When researchers compared the two groups’ drug-use habits, it was found that Housing First “did not reduce daily substance use compared with treatment as usual”.

Somers emphasized that these findings do not detract from previous research concluding that Housing First’s benefits justify its costs. (A 2014 Mental Health Commission of Canada report, for example, states that when the same group of people described above entered the Housing First program, the result was fewer visits to the emergency room, fewer interactions with the justice system, and “significant and meaningful improvements in community functioning and quality of life”.)

Somers added that this month’s findings related to drug use do not address cause and effect.

“Addiction treatment, period, is really hard to come by,” he explained. “The finding may really be related to the broader observation, that if you have an addiction in Vancouver and you are well-employed and wealthy, you may still have a problem getting adequate treatment.”

Vision Vancouver councillor Kerry Jang defended Housing First while acknowledging there are limits to its benefits.

“We’ve always known this,” he said on Somers’s findings related to drug use. “His research has demonstrated that Housing First is a necessary but not always sufficient condition to help somebody get off the street.”

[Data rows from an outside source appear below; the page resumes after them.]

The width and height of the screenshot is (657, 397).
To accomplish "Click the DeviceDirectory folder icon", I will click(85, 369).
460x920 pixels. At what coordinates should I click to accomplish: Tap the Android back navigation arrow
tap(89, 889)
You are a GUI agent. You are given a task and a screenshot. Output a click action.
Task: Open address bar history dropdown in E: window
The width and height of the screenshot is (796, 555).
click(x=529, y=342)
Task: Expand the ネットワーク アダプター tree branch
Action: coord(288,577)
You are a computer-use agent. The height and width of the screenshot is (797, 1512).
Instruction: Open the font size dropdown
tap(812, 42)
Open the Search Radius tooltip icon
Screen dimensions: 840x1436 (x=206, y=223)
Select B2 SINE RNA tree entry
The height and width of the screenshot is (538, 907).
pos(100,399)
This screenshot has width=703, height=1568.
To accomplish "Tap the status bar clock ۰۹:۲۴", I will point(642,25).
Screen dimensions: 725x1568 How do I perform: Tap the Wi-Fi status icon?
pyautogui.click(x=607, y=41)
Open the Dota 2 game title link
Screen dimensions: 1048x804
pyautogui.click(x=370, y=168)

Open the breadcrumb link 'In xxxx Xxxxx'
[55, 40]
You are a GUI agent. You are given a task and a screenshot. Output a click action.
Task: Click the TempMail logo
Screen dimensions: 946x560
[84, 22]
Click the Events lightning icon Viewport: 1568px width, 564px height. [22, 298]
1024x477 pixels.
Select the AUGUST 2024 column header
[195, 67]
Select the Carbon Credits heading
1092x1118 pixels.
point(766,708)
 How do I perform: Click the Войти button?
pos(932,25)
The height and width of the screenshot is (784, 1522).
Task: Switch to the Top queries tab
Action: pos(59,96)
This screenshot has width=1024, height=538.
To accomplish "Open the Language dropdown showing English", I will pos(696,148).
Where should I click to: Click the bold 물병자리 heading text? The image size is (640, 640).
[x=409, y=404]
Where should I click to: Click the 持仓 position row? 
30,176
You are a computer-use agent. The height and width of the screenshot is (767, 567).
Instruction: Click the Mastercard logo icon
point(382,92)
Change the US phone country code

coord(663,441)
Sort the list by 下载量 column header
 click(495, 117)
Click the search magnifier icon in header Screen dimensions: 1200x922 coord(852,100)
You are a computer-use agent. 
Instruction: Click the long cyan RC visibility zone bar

For that reason, Jang stressed, a number of supportive-housing sites the city has developed with the province not only provide people with a room, but also include support services such as rooms reserved for at-risk youth and mental-health care services.

“It’s more and more common that the folks in our housing are the most ill,” he said. “They have a mental health and addiction problem. Concurrent disorders. And those guys can be expensive and difficult to treat. But they can be treated.”